Anxiety Has Many Different Faces
Occasional anxiety is simply an expected part of ordinary life. You may feel anxious when facing a test, addressing a problem at work, or before coming to terms with an important decision. Anxiety disorders, however, involve far more than worry or fear that is temporary. When you are afflicted with an anxiety disorder, the worry and fear do not simply go away when the triggering event is past. The anxiety can, instead, grow worse with the passage of time. Anxiety disorder symptoms may interfere with such daily activities as school work, job performance, and personal relationships.
Generalized Anxiety Disorder
Generalized Anxiety Disorder is abbreviated as GAD. This anxiety disorder is characterized by exaggerated worry, chronic anxiety, and tension. This occurs despite there generally being little or no provocation for the symptoms.
Panic disorder is characterized by repeated, unexpected episodes of intense fear. This is accompanied by such physical symptoms as heart palpitations, chest pain, dizziness, shortness of breath, and abdominal distress.
Obsessive-Compulsive Disorder is often known by its initials, OCD. This anxiety disorder is characterized by unwanted, recurrent thoughts, or obsessions, and compulsions, or repetitive behaviors. These include counting, checking, hand washing, and cleaning, often performed in the hopes that obsessive thoughts might be prevented or caused to depart. The performance of these rituals, however, offers relief that is only temporary. Not performing these rituals increases anxiety markedly.

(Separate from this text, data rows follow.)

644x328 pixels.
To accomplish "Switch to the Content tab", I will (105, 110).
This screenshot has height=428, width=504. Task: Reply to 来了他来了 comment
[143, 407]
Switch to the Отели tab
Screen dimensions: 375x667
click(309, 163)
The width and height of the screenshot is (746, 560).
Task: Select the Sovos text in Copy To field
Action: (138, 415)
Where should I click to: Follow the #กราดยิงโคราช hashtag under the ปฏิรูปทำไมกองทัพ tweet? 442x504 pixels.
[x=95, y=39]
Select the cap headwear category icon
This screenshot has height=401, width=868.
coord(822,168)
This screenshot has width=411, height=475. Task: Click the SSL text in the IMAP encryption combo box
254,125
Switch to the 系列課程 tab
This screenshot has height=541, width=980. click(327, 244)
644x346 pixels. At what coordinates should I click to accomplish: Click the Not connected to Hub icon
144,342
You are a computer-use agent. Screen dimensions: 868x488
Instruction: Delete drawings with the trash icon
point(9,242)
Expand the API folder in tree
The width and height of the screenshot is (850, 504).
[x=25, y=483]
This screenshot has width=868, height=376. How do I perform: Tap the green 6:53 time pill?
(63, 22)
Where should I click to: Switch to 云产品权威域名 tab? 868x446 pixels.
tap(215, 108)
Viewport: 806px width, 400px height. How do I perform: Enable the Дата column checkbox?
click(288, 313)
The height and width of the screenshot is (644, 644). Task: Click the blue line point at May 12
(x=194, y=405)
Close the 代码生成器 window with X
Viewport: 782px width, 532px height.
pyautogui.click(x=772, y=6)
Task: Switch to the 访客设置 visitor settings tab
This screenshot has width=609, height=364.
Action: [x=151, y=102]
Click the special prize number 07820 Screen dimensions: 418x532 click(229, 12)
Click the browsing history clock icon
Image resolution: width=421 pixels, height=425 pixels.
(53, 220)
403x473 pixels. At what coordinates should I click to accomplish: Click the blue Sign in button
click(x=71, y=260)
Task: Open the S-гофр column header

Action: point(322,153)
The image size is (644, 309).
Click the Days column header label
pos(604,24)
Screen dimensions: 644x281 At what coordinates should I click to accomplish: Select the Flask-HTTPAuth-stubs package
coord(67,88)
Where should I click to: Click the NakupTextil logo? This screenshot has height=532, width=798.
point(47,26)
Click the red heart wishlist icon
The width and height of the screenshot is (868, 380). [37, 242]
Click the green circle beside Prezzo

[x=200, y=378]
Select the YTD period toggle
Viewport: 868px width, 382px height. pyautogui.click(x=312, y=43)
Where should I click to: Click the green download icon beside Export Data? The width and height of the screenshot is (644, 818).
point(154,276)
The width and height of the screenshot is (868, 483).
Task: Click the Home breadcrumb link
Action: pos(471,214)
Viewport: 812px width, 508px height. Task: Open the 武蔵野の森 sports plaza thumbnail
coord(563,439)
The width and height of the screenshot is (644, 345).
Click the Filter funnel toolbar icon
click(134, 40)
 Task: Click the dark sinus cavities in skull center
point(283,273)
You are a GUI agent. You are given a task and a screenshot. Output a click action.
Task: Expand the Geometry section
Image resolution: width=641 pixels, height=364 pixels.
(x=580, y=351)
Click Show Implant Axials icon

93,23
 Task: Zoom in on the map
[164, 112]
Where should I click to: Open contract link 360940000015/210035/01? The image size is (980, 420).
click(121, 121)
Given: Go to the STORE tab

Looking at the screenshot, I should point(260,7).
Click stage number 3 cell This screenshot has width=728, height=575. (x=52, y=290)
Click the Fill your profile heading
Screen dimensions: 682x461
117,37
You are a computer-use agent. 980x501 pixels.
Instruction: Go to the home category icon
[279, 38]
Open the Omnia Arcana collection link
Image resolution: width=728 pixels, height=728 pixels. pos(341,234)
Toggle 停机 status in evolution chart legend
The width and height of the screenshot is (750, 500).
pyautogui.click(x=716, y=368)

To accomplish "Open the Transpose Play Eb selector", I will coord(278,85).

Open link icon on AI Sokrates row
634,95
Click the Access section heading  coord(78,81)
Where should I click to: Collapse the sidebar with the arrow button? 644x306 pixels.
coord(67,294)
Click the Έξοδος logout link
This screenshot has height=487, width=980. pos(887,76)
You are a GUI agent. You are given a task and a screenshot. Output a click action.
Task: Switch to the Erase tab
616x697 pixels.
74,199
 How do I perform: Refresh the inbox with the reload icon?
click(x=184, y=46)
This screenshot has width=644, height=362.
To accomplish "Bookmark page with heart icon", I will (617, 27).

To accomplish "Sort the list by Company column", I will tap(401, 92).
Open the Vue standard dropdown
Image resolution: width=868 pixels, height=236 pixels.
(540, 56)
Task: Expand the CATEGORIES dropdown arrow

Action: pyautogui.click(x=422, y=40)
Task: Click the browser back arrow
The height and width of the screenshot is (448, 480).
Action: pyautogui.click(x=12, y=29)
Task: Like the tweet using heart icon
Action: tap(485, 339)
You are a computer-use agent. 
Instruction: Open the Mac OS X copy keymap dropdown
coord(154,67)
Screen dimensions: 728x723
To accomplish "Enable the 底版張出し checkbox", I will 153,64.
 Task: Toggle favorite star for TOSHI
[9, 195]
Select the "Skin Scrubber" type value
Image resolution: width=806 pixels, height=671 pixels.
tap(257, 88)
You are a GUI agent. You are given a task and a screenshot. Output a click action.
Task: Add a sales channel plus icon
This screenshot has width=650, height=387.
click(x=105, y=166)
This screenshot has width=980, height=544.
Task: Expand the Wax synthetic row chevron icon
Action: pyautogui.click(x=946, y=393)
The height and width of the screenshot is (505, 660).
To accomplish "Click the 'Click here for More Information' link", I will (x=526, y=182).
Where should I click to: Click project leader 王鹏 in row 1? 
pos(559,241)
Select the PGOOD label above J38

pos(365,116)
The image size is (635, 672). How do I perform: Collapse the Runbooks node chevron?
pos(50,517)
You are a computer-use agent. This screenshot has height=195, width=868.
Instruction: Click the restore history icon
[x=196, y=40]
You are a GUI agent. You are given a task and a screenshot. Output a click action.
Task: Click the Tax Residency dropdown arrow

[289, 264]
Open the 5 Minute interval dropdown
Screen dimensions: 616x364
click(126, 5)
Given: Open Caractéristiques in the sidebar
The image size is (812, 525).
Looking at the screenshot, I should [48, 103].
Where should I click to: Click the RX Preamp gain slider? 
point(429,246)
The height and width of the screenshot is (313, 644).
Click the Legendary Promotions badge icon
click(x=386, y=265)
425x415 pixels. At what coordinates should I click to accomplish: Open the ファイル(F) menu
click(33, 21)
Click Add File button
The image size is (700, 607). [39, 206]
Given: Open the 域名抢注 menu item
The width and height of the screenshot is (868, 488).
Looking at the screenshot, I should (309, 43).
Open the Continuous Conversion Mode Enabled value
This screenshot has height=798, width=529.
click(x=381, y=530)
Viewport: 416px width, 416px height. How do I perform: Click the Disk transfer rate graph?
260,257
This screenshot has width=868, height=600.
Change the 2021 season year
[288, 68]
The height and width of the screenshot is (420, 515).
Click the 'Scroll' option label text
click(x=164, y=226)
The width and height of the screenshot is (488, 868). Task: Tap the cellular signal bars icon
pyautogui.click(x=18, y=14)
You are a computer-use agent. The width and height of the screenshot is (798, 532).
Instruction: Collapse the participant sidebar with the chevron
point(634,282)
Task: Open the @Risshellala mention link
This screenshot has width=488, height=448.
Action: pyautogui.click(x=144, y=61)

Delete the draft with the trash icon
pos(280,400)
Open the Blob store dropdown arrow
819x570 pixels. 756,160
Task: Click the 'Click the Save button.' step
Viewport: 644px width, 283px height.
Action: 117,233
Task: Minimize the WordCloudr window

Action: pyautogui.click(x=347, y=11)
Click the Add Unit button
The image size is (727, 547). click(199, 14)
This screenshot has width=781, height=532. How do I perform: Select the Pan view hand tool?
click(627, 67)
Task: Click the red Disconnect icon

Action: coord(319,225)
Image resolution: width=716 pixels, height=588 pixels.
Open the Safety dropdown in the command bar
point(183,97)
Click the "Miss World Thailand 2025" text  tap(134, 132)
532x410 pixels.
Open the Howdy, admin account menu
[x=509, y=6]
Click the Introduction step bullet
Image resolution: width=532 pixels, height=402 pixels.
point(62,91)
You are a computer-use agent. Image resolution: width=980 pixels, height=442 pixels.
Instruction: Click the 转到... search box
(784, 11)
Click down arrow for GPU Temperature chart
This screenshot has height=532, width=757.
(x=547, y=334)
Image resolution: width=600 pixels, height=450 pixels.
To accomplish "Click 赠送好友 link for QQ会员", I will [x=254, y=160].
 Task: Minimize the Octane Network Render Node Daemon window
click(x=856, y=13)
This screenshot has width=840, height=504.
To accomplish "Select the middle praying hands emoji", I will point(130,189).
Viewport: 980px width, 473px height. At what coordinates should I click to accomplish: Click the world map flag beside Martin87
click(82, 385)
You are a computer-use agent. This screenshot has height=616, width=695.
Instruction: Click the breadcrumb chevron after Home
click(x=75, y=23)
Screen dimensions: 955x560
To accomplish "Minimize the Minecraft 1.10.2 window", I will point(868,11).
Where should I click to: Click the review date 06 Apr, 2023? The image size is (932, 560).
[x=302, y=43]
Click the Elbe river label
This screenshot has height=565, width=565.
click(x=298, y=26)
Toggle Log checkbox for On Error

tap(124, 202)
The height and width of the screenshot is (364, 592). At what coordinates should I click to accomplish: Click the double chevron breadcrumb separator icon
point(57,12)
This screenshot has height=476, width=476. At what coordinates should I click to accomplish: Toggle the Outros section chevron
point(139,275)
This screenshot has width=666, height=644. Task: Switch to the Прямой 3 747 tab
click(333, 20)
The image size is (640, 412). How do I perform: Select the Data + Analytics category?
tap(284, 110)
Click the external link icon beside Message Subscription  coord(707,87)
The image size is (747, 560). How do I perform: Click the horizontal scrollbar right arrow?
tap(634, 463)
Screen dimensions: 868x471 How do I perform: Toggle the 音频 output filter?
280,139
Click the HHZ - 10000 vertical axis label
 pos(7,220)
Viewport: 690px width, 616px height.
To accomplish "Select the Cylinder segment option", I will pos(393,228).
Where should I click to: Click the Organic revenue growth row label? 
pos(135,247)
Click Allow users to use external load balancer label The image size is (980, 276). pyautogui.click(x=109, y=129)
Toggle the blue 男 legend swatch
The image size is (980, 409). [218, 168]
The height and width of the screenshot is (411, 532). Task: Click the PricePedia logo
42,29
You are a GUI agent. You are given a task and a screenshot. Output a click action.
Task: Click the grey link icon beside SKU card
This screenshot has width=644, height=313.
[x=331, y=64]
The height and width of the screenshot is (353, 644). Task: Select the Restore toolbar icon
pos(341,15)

Post-Traumatic Stress Disorder
Often referred to as PTSD, Post-Traumatic Stress Disorder can develop after being exposed to an event that is terrifying or an ordeal wherein grave physical harm was threatened or occurred. This anxiety disorder might be triggered by violent personal assaults, disasters either natural or caused by humans, accidents, or participation in military combat.
Social Anxiety Disorder
Also known as social phobia, this disorder is characterized by excessive self-consciousness and overwhelming anxiety in general, everyday social situations. Social Anxiety Disorder might be limited to one particular type of situation, such as the fear of public speaking, whether in informal or formal situations. It might also occur when drinking or eating before others. In its most severe form, this disorder may be broad enough that a person finds symptoms occurring nearly any time other people are around.